Exercise aim: Find the line containing "The height and width of the screenshot is (1092, 1120).", then print it and each line after it through the end of the listing exactly, with no pictures.

::: Records :::

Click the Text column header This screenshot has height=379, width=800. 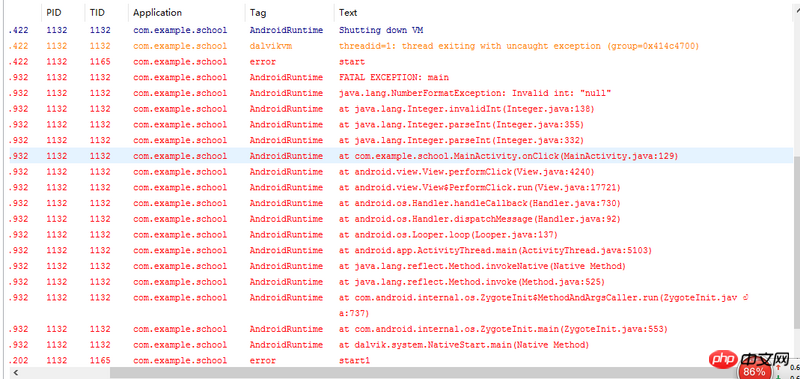click(x=348, y=13)
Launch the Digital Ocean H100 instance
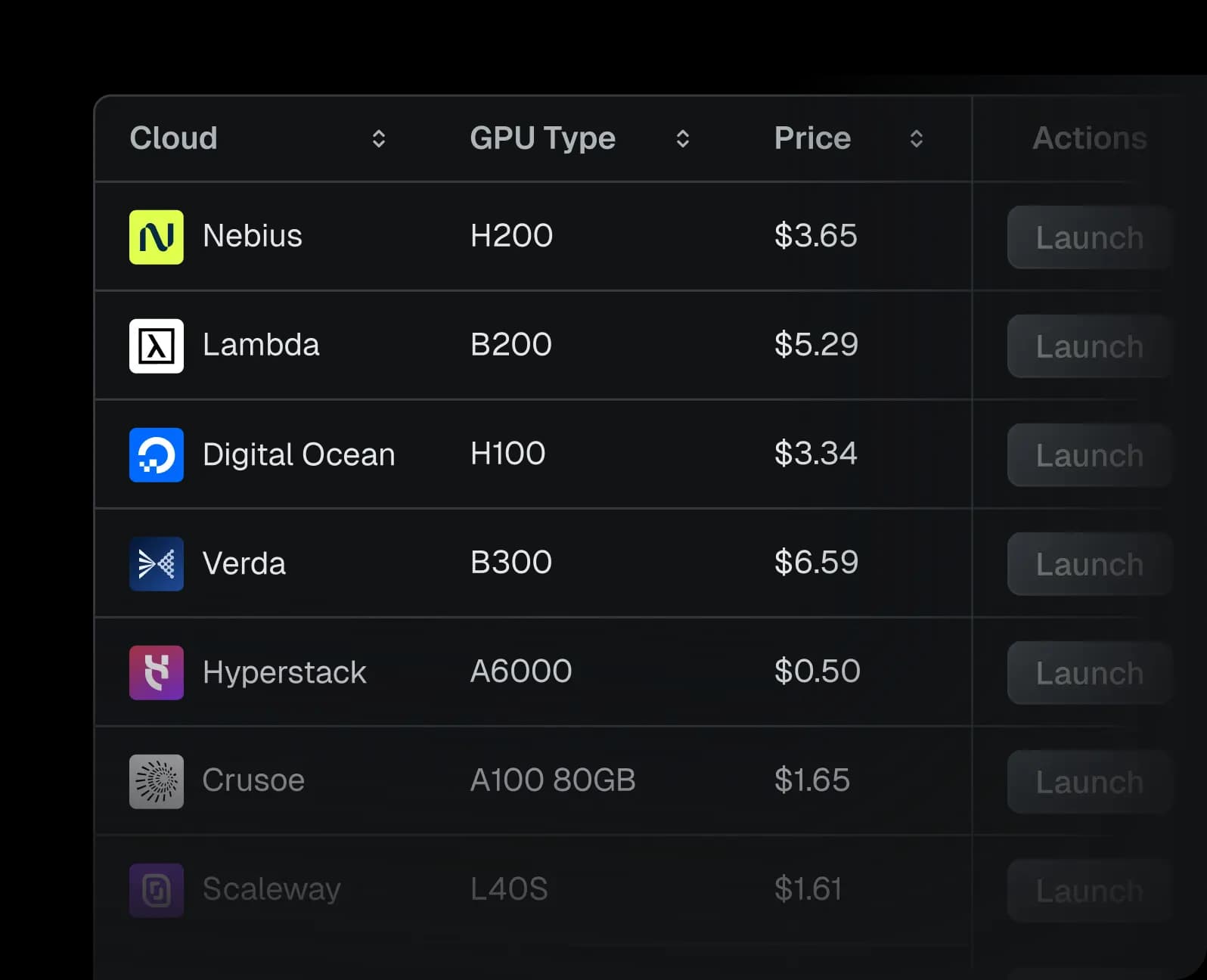Screen dimensions: 1207x980 coord(1089,454)
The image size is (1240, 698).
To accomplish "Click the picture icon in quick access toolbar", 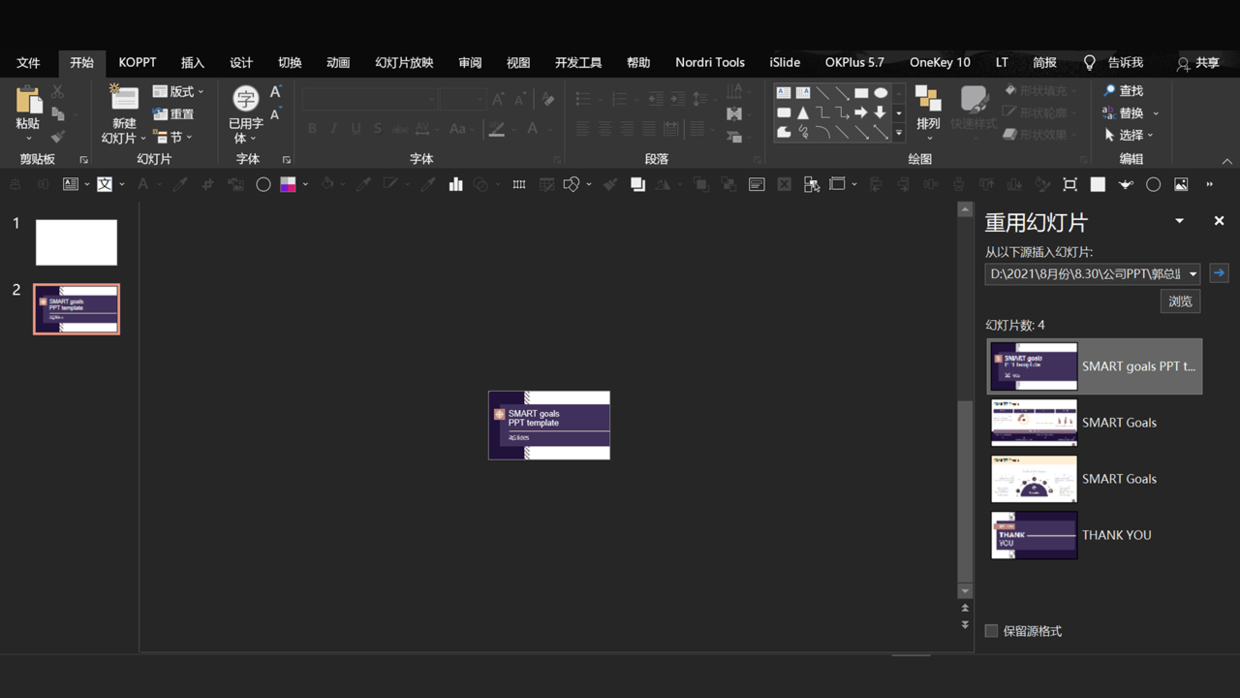I will pos(1181,184).
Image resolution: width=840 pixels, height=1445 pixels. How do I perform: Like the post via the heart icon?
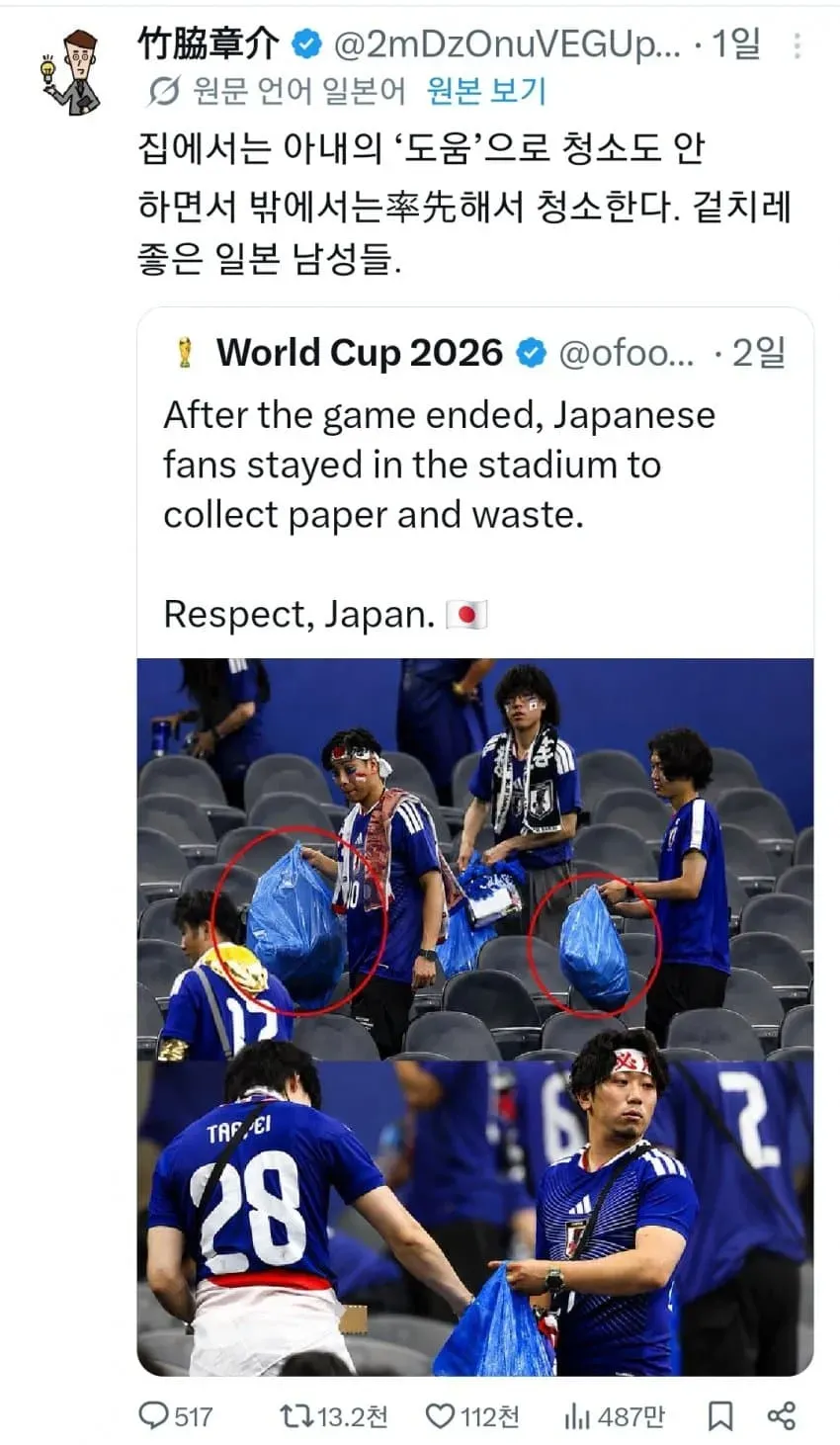(440, 1416)
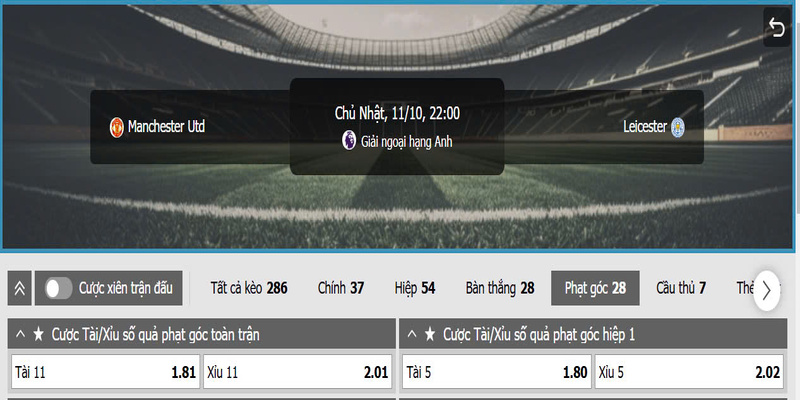This screenshot has height=400, width=800.
Task: Pick Tài 5 odds 1.80
Action: [x=497, y=372]
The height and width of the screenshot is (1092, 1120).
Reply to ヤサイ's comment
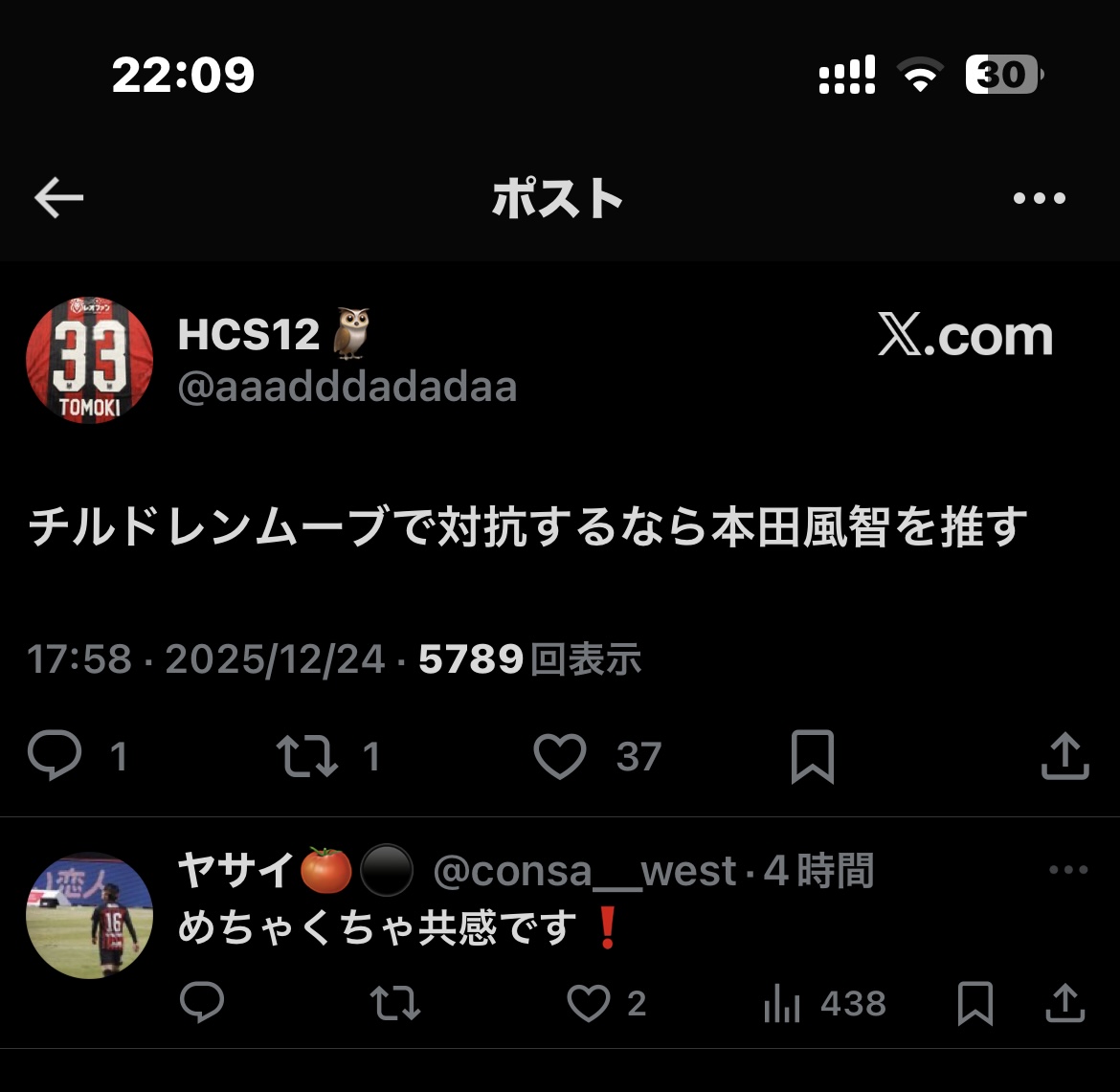[202, 1002]
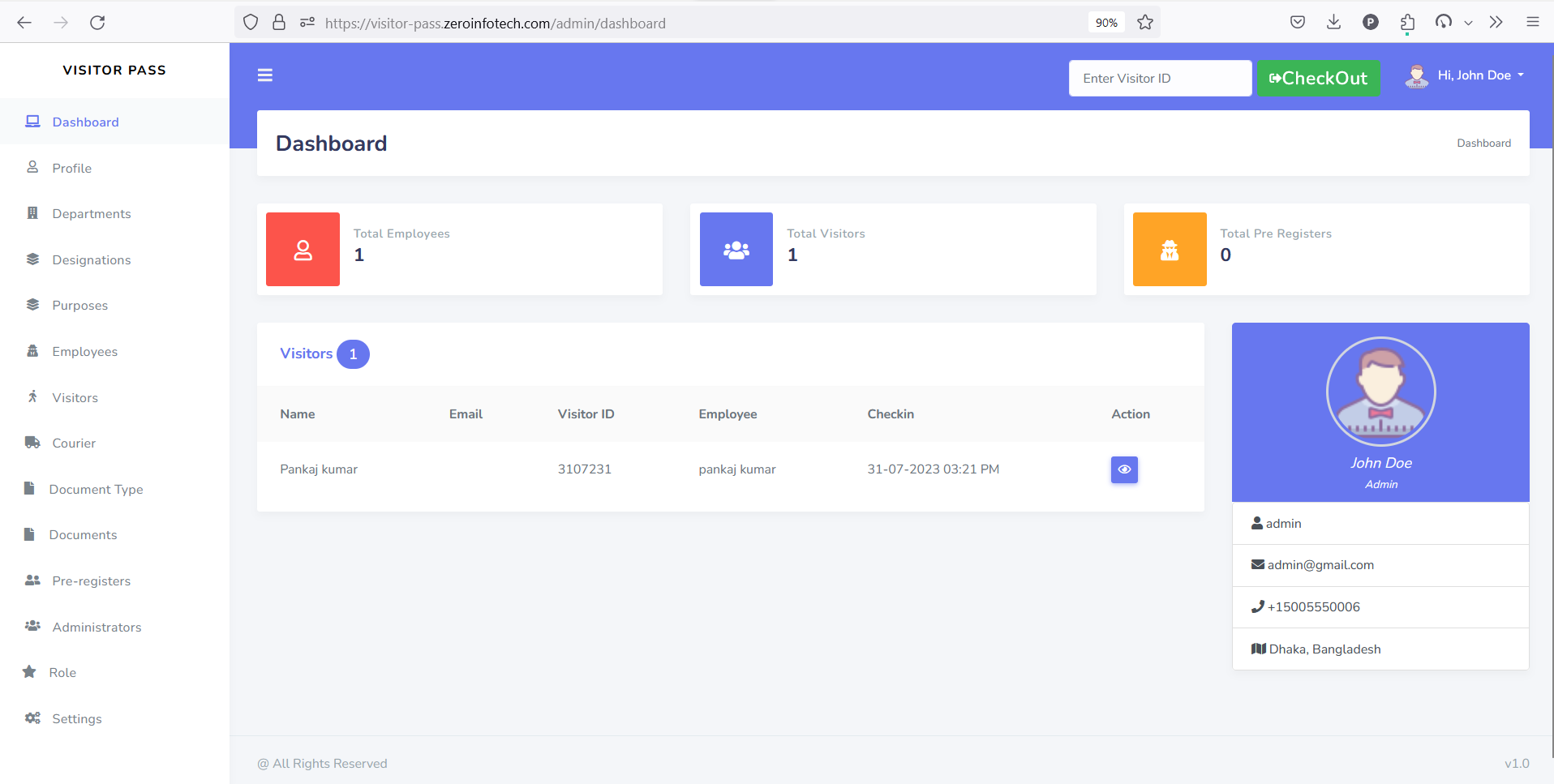The height and width of the screenshot is (784, 1554).
Task: Select the Settings gears item
Action: tap(76, 719)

:::

Exercise answer:
The height and width of the screenshot is (1092, 1120).
Reply to ヤサイ's comment
[202, 1002]
The height and width of the screenshot is (784, 1554).
Task: Select the Settings gears item
Action: tap(76, 719)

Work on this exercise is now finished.